ABOUT THIS EXERCISE >>
Without including any pictures, write out all the records word for word.

START AVAILABLE DATA

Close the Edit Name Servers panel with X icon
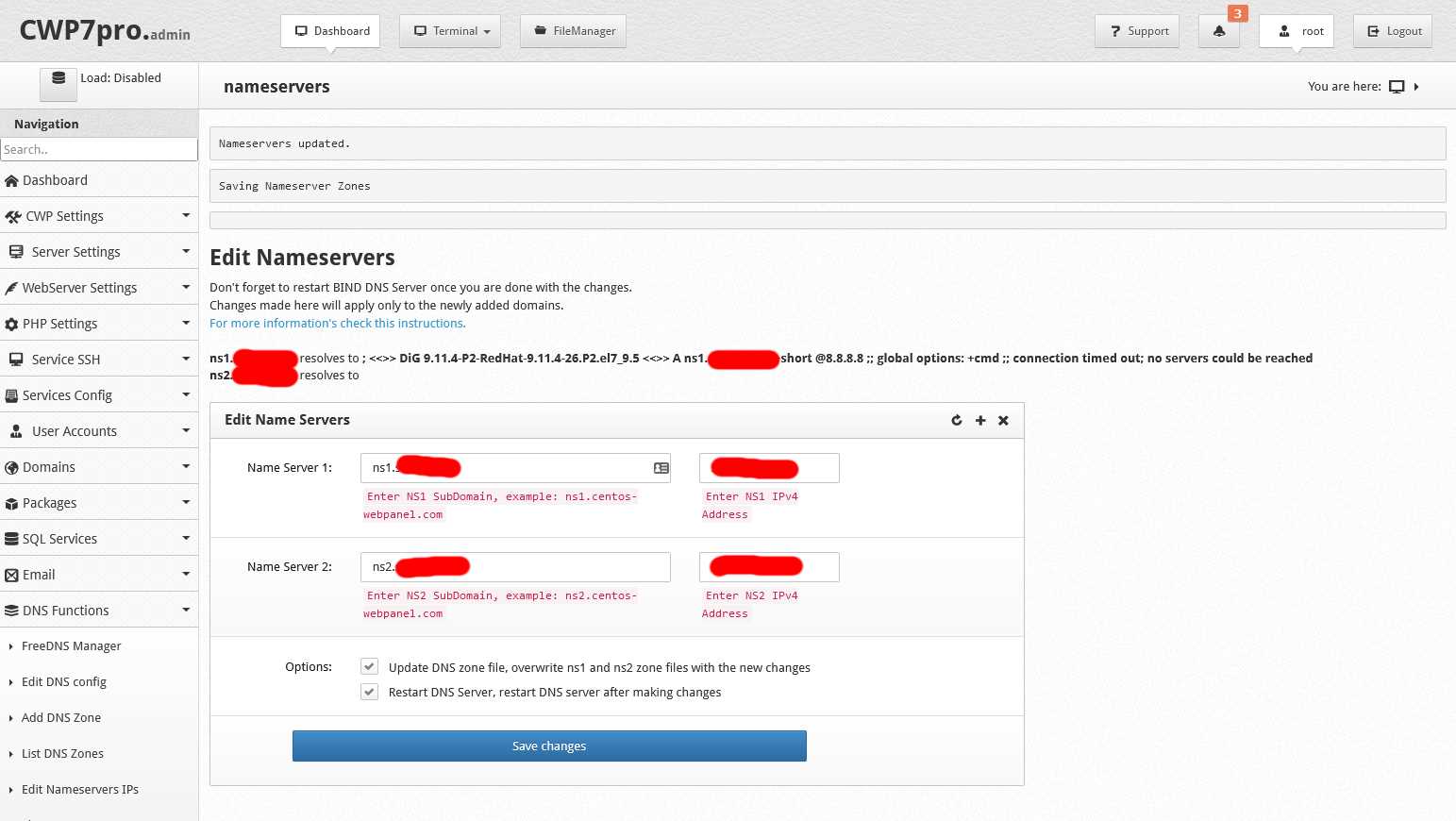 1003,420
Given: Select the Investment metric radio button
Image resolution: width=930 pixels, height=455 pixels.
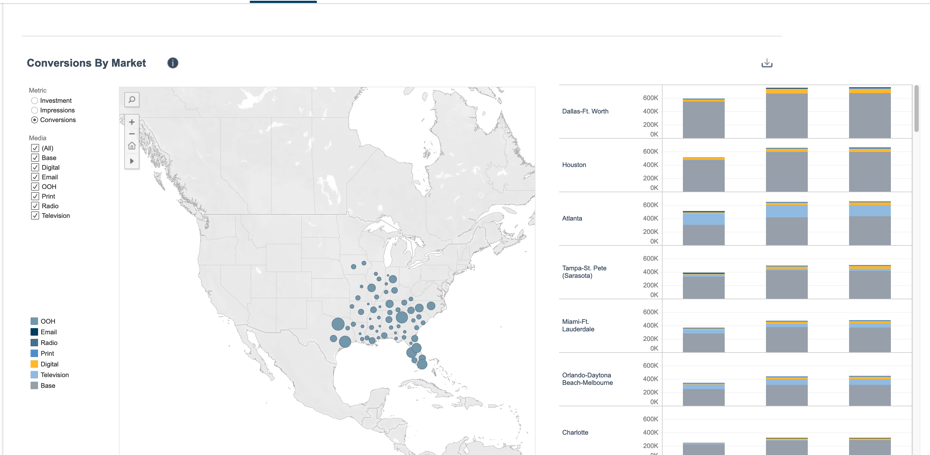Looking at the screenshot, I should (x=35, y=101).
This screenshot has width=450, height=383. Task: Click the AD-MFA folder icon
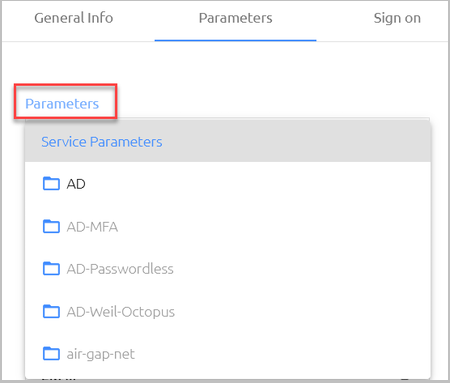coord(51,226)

END AVAILABLE DATA

EXERCISE ANSWER >>
Close the Edit Name Servers panel with X icon
 1003,420
Given: Select the Investment metric radio button
Image resolution: width=930 pixels, height=455 pixels.
Looking at the screenshot, I should (x=35, y=101).
This screenshot has width=450, height=383. Task: Click the AD-MFA folder icon
coord(51,226)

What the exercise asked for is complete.